Green Dot says it has renewed its agreement with Wal-Mart for at least the next five years and for perhaps as long as the next seven years. Having settled a question that has been hanging over the company for at least the last year, Green Dot will [finally] return some cash to its shareholders.
For eight years, Green Dot has been either the program manager or the issuer of Wal-Mart's MoneyCard.
As if to underscore the weight of the moment, Green Dot CEO Steve Streit offered the gem that "Sam Walton is my favorite American entrepreneur."
Wal-Mart and Green Dot will continue to share the revenues from the MoneyCard.
Recently, Green Dot reported that Wal-Mart's contract made up sixty percent of the company's revenues. As Wal-Mart had negotiated for lower pricing, those dollars were at lower margins. But even if other activities that make more on a per dollar basis, Wal-Mart is still a profitable relationship. I had heard some analysts pillory Streit for his faith in the agreement. At one point, Streit even went so far as to suggest that working with Wal-Mart was something akin to a social mission.
For a long time, Green Dot has been sitting on a lot of cash. At the end of 2014, the company's balance sheet held more than $700 million in cash and short-term investments. Similarly, Green Dot has never paid a regular dividend. But as soon as it gets regulatory approval, the company will begin a $150 million share repurchase program. I think that means that Green Dot is suddenly feeling very secure about its future. But don't take it from me. Take it from Steve Streit himself:
"The message that the buyback sends is that we have come through a period of unbelievable uncertainty, with competition and price compression and what will happen with risk control and...American Express."
"But now, the waters have calmed. There is certainty and predictability and now that we look at this renewal, with this buyback we now have more comfort with the long-term sustainability of our enterprise."
"You are seeing comfort and more confidence in the voice of the CEO."

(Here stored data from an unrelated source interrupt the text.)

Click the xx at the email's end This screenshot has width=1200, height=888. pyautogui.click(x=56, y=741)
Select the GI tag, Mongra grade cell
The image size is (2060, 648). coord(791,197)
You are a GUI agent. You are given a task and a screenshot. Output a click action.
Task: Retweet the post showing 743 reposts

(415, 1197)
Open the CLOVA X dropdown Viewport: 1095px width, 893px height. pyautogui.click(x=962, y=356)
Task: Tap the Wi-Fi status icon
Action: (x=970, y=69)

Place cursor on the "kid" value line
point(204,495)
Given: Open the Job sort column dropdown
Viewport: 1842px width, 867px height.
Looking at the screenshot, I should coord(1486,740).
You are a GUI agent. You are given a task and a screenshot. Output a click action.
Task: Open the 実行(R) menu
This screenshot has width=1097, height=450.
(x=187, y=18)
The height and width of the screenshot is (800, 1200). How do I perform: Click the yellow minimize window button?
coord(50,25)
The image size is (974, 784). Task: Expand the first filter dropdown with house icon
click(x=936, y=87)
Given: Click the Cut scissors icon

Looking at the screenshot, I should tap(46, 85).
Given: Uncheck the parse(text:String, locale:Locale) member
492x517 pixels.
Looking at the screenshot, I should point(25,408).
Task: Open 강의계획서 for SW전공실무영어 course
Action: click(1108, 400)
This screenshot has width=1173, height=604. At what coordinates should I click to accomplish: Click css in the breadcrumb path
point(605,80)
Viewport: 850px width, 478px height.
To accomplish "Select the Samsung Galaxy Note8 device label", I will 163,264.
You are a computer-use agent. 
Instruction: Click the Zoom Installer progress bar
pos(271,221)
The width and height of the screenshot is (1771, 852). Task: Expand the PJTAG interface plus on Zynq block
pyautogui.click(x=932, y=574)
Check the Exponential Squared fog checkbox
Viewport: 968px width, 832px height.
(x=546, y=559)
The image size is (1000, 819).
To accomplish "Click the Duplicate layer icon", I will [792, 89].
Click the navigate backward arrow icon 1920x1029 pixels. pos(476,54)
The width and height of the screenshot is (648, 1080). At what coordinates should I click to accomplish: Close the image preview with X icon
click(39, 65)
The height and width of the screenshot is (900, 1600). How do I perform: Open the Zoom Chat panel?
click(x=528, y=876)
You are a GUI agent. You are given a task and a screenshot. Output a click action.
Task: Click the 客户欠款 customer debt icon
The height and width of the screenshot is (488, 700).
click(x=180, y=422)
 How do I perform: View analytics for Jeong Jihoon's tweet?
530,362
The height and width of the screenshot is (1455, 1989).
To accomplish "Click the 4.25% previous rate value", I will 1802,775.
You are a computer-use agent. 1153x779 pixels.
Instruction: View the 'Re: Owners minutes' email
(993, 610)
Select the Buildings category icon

Holding on to all of that cash was something of a statement about the prepaid industry's self-concept. It said that the future was unknown, that even if revenues continued to grow, the model of prepaid itself was still not proven. Green Dot had enough liquidity (cash and cash equivalents) to cover more than one year's worth of operating expenses. But Green Dot now feels differently - and that says something that all of the bright press from Aite Group did not.
Pymnts.com, a trade journal in the payments industry, had predicted doom for Green Dot's relationship with Wal-Mart. "At the end of its current contract with Green Dot,"Wal-mart is expected to either not renew or vastly restructure the arrangement to cut Green Dot's commission rate."
Publicly-traded companies are supposed to report if they are going to experience a substantial threat to their ongoing business prospects. If Wal-Mart had negotiated a hard bargain, then Streit should have mentioned that fact. But when several analysts asked the same question several different ways, Streit was always upbeat. He called it a simple agreement that allows both companies to share the upside of the business. Thus, what is notable about that is what was not said. If Streit was playing it right, and there is no reason to believe that he would be anything but honest, then Green Dot has managed to secure its future on reasonable terms.